**Work task**
Count the lines in the listing below that contain the string "screenshot", matching case exactly, and reply with the number alone.

**Source data**
_ _ _ _ _ _ _

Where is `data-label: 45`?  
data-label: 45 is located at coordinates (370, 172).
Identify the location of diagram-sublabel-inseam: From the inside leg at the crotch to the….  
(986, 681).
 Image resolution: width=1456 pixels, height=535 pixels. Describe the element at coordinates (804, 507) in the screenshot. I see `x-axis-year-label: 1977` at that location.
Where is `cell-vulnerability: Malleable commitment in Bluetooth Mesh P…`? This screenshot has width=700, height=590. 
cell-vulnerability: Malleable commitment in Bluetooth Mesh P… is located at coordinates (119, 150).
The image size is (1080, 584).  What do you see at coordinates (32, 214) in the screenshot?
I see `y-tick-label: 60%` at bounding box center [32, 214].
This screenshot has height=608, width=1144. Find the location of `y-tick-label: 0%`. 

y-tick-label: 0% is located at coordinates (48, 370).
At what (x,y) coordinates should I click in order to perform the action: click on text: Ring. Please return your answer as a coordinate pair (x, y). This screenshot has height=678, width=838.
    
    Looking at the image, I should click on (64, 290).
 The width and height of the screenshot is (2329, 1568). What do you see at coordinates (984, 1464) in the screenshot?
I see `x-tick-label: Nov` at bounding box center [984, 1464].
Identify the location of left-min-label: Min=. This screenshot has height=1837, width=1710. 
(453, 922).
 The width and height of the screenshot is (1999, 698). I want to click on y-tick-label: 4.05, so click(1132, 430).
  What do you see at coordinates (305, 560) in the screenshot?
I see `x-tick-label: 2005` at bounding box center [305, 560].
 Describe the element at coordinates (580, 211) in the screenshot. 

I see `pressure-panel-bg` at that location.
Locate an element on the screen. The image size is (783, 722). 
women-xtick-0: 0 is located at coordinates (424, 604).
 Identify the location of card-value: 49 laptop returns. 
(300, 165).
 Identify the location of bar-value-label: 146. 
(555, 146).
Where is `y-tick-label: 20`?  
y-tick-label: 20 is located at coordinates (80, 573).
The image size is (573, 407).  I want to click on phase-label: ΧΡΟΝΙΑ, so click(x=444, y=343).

_ _ _ _ _ _ _

**Finished task**
10